§ EXERCISES TO COMPLETE:
A: Write out the P2093 review summary from "Minutes for prior" down to "transcoding be handled?".
B: Continue the summary of the SG16 review of P2093 from where it stops.

§ TEXT PASSAGE:
== == ==

The following are questions/concerns that came up during SG16 review of
P2093 <https://wg21.link/p2093> that are worthy of further discussion in
SG16 and/or LEWG.  Most of these issues were discussed in SG16 and were
determined either not to be SG16 concerns or were deemed issues that for
which we did not want to hold back forward progress.  These sentiments
were not unanimous.

The SG16 poll to forward P2093R3 <https://wg21.link/p2093r3> was taken
during our February 10th telecon.  The poll was:

    Poll: Forward P2093R3 to LEWG.
    - Attendance: 9

    SF
            F
            N
            A
            SA
    4
            2
            2
            0
            1

Minutes for prior SG16 reviews of P2093 <https://wg21.link/p2093>, are
available at:

  * December 9th, 2020 telecon
    <https://github.com/sg16-unicode/sg16-meetings/blob/master/README-2020.md#december-9th-2020>;
    review of P2093R2 <https://wg21.link/p2093r2>.
  * February 10th, 2021 telecon
    <https://github.com/sg16-unicode/sg16-meetings/blob/master/README.md>;
    review of P2093R3 <https://wg21.link/p2093r3>.

Questions raised include:

 1. How should errors in transcoding be handled?
    The Unicode recommendation is to substitute a replacement character
    for invalid code unit sequences. P2093R4 <https://wg21.link/p2093r4>
    added wording to this effect.
 2. Should this feature move forward without a parallel proposal to
    provide the underlying implementation dependent features need to
    implement std::print()?
    Specifically, should this feature be blocked on exposing interfaces
    to 1) determine if a stream is connected directly to a
    terminal/console, and 2) write directly to a terminal/console
    (potentially bypassing a stream) using native interfaces where
    applicable?  These features would be necessary in order to implement
    a portable version of std::print().  (I believe Victor is already
    working on a companion paper).

== == ==

§ EXTRACTED INFORMATION:
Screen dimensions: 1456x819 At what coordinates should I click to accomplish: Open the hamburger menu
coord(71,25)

== == ==

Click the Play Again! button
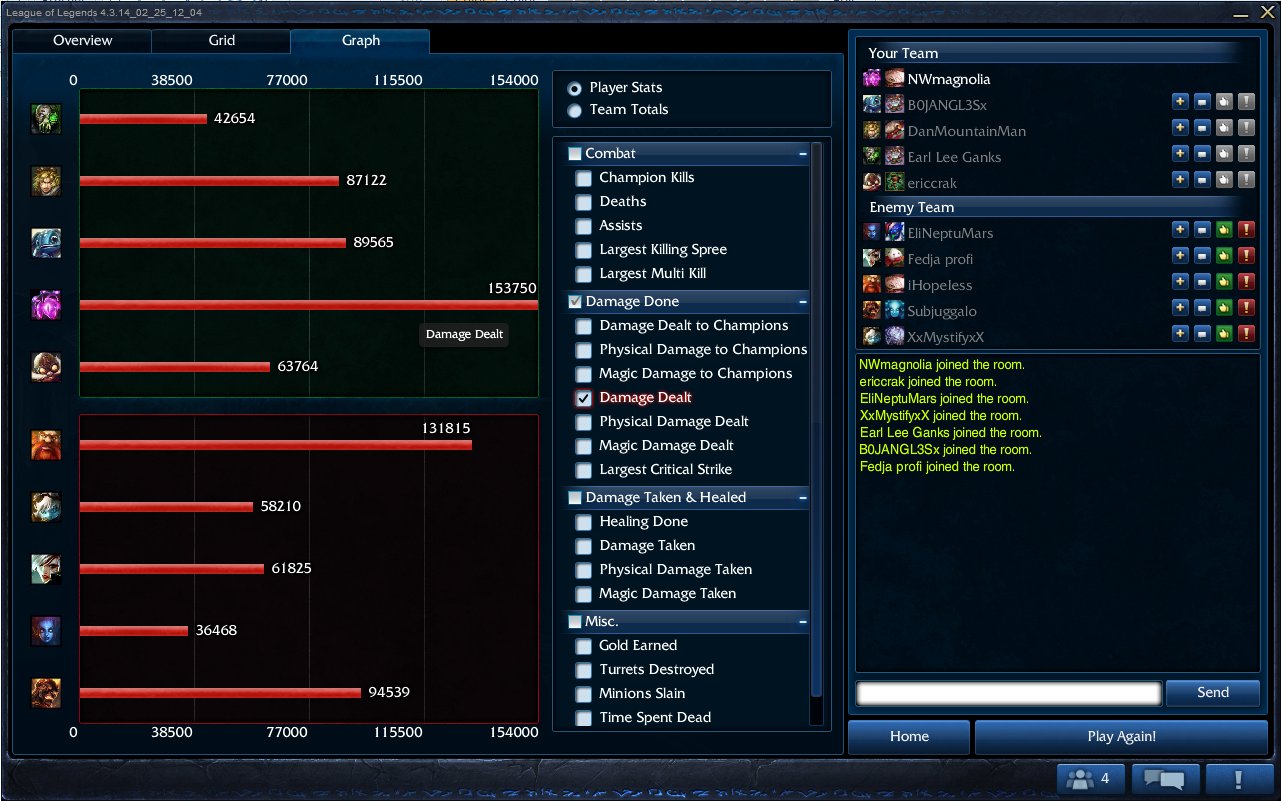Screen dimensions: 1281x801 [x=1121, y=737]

== == ==

§ TASK RESULTS:
A:
Minutes for prior SG16 reviews of P2093 <https://wg21.link/p2093>, are
available at:

  * December 9th, 2020 telecon
    <https://github.com/sg16-unicode/sg16-meetings/blob/master/README-2020.md#december-9th-2020>;
    review of P2093R2 <https://wg21.link/p2093r2>.
  * February 10th, 2021 telecon
    <https://github.com/sg16-unicode/sg16-meetings/blob/master/README.md>;
    review of P2093R3 <https://wg21.link/p2093r3>.

Questions raised include:

 1. How should errors in transcoding be handled?

B:
 3. The choice to base behavior on the compile-time choice of execution
    character set results in locale settings being ignored at run-time. 
    Is that ok?
     1. This choice will lead to unexpected results if a program runs in
        a non-UTF-8 locale and consumes non-Unicode input (e.g., from
        stdin) and then attempts to echo it back.
     2. Additionally, it means that a program that uses only ASCII
        characters in string literals will nevertheless behave
        differently at run-time depending on the choice of execution
        character set (which historically has only affected the encoding
        of string literals).
 4. When the execution character set is not UTF-8, should conversion to
    Unicode be performed when writing directly to a Unicode enabled
    terminal/console?
     1. If so, should conversions be based on the compile-time literal
        encoding or the locale dependent run-time execution encoding?
     2. If the latter, that creates an odd asymmetry with the behavior
        when the execution character set is UTF-8.  Is that ok?
 5. What are the implications for future support of std::print("{} {} {}
    {}", L"Wide text", u8"UTF-8 text", u"UTF-16 text", U"UTF-32 text")?
     1. As proposed, std::print() only produces unambiguously encoded
        output when the execution character set is UTF-8 and it is clear
        how these cases should be handled in that case.
     2. But how would the behavior be defined when the execution
        character set is not UTF-8?  Would the arguments be converted to
        the execution character set?  Or to the locale dependent encoding?
     3. Note that these concerns are relevant for std::format() as well.

An additional issue that was not discussed in SG16 relates to Unicode
normalization.  As proposed, the expected output will match expectations
if the UTF-8 text does not contain any uses of combining characters. 
However, if combining characters are present, either because the text is
in NFD or because there is no precomposed character defined, then the
combining characters may be rendered separately from their base
character as a result of terminal/console interfaces mapping code points
rather than grapheme clusters to columns.  Should std::print() also
perform NFC normalization so that characters with precomposed forms are
displayed correctly?  (These concerns were explored in P1868
<https://wg21.link/p1868> when it was adopted for C++20; see that paper
for example screenshots; in practice, this is only an issue with the
Windows console).

It would not be unreasonable for LEWG to send some of these questions
back to SG16 for more analysis.

Tom.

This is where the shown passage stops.